Friday, December 6, 2013

The GOP’s ‘Hey Ladies, Me Love You Long Time!’ outreach is probably gonna fail big time

TBogg, many, many links.

The GOP is taking great pains to prove to the wimmins of America that, despite their fumbling attempts to transvaginal-wand love the gals for their own good, they are super cool with other things that the ladies want as long as it doesn’t have anything to do with equal pay (including for their own), or talking about their vaginas, or destroying the First Amendment with those aforementioned vaginas. Which leaves the GOP with only forcing approving of women having lots more babies who might grow up to be another Louie Gohmert, not holding down jobs to ensure that their kids don’t become manic bomb-building pixiechildren, and probably taking time out to watch a Lifetime movie or two during the week as long as it doesn’t disrupt sammich making.

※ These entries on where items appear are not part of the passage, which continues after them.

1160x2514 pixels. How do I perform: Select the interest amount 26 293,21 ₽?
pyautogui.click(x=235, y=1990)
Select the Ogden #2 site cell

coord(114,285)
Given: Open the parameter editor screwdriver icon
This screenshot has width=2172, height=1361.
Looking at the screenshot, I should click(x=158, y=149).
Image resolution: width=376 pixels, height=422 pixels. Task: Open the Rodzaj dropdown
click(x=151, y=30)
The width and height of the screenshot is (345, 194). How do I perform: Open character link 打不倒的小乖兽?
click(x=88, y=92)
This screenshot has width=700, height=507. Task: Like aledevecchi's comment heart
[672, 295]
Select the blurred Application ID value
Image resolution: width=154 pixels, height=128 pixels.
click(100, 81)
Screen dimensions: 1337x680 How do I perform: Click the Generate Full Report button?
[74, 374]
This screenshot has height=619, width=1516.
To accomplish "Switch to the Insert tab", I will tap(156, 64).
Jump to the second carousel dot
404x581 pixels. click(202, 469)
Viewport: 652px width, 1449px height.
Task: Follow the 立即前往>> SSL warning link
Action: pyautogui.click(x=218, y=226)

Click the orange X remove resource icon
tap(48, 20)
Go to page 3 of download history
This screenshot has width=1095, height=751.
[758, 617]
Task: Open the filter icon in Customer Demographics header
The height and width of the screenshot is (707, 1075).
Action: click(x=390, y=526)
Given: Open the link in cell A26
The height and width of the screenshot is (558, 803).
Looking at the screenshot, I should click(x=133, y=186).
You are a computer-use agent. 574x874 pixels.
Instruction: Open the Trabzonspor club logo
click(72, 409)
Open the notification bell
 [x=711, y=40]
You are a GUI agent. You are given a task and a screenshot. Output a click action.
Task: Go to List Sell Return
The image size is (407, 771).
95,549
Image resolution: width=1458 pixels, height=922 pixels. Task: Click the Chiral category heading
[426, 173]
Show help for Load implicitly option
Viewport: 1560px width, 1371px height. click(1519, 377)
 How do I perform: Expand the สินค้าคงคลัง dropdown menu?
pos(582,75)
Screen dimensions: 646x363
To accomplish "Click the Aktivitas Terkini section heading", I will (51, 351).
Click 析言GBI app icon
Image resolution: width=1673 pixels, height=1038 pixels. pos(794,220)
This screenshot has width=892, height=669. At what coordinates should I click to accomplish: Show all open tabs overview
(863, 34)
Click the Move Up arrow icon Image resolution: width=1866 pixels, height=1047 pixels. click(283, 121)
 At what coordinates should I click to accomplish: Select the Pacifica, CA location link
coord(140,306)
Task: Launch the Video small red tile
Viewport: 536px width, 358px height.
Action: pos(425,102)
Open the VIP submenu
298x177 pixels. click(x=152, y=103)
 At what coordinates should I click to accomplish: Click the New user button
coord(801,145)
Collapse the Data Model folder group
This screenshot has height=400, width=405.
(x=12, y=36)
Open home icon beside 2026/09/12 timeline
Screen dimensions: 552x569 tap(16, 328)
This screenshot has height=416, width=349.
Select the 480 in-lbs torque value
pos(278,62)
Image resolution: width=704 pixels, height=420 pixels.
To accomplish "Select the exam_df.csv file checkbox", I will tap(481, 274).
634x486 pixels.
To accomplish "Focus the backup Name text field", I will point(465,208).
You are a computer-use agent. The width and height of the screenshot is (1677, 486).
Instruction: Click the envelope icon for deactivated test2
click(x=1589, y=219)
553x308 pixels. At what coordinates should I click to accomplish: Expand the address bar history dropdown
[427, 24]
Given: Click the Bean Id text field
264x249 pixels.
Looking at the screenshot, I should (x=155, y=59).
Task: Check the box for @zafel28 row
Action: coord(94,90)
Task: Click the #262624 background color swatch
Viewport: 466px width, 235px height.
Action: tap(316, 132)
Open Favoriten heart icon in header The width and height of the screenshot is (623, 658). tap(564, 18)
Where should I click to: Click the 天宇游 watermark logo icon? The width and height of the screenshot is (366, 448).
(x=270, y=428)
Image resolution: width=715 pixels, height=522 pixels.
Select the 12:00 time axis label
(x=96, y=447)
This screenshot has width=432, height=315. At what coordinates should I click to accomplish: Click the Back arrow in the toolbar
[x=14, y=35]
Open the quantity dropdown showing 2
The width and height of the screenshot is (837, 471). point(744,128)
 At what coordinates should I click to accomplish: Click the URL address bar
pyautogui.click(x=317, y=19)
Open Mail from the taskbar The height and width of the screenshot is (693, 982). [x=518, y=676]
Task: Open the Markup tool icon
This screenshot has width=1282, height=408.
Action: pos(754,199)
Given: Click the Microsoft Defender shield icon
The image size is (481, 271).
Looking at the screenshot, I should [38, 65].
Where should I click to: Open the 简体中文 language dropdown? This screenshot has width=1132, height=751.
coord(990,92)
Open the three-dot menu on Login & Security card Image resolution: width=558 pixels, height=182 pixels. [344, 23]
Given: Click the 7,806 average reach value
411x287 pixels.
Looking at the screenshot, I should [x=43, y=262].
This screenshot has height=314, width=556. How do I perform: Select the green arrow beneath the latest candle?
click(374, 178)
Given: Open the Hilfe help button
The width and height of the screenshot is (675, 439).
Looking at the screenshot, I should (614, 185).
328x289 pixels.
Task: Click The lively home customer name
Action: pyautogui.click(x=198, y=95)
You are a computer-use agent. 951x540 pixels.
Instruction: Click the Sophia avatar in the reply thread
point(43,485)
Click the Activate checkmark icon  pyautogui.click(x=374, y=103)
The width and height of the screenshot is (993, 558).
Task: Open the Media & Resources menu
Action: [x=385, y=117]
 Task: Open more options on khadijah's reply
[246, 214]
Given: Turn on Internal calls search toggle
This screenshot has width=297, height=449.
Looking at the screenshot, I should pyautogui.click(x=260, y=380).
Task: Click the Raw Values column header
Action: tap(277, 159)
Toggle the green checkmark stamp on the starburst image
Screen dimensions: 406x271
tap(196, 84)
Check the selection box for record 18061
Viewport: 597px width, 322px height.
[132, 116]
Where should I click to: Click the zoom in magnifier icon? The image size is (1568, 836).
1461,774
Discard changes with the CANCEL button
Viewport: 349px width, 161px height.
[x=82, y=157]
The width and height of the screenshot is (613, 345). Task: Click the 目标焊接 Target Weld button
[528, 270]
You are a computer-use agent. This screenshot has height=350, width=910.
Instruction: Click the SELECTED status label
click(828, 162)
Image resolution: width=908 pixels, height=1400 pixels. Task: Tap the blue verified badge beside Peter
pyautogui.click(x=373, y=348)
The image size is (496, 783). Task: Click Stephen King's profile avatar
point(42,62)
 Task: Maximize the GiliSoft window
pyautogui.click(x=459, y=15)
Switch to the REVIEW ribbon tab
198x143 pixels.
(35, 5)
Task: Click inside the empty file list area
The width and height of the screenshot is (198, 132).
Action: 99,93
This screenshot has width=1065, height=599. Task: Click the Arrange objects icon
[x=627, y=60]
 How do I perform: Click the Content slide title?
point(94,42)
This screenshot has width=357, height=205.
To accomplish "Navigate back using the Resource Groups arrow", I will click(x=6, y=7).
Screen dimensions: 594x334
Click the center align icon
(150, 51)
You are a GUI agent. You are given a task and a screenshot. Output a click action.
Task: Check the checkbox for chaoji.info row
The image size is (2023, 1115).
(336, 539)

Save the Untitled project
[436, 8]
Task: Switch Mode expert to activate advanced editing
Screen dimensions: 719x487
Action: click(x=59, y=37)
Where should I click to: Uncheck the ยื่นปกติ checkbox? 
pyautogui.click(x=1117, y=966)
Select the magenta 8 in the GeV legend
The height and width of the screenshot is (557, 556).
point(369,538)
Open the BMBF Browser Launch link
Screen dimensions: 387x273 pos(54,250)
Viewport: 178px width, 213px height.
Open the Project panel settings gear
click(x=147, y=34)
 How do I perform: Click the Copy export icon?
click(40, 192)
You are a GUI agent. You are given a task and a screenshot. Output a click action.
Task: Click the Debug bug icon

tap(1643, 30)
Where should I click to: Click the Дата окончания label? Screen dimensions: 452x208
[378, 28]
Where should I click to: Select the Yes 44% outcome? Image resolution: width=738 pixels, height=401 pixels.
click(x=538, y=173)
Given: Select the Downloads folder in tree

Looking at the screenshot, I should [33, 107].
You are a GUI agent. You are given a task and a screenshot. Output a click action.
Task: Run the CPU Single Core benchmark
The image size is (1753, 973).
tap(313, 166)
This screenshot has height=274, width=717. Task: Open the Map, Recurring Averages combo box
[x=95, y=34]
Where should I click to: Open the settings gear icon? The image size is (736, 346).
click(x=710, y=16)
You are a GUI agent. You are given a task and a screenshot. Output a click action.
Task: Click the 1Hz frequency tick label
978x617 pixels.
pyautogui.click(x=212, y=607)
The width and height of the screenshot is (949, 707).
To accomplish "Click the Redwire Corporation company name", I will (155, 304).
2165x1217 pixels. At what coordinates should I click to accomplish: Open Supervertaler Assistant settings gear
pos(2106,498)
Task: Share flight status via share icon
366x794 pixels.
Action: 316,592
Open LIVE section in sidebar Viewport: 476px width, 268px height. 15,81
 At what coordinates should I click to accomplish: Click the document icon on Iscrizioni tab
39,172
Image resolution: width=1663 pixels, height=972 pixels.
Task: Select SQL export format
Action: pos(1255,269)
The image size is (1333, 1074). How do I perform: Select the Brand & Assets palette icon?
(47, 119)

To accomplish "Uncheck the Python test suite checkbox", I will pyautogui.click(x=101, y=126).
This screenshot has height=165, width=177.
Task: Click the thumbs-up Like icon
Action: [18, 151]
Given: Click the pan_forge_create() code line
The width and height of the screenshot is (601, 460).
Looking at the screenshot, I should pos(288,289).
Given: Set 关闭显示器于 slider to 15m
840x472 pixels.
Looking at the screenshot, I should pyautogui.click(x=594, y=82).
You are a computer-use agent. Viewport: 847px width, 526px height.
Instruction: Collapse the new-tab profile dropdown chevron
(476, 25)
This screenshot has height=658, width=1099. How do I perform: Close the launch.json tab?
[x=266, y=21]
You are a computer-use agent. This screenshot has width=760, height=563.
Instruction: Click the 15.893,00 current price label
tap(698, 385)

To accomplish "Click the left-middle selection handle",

So this week the GOP is sending everyone to Camp Justwannacuddle to demystify the baffling ways of these mysterious kitchen-dwelling creatures so that they don’t startle and scare them away when attempting to woo them for their valuable votes and trust and also probably their boobs.
I think it was Jon Stewart or Stephen Colbert who said the GOP approached women and the women got a restraining order. Heh.

The Repugs' idea of "outreach" is to keep the ideology the same but on the down low while they sweet-talk the wimmens with lies. The Repugs are gonna get their asses handed to them. Rightly so.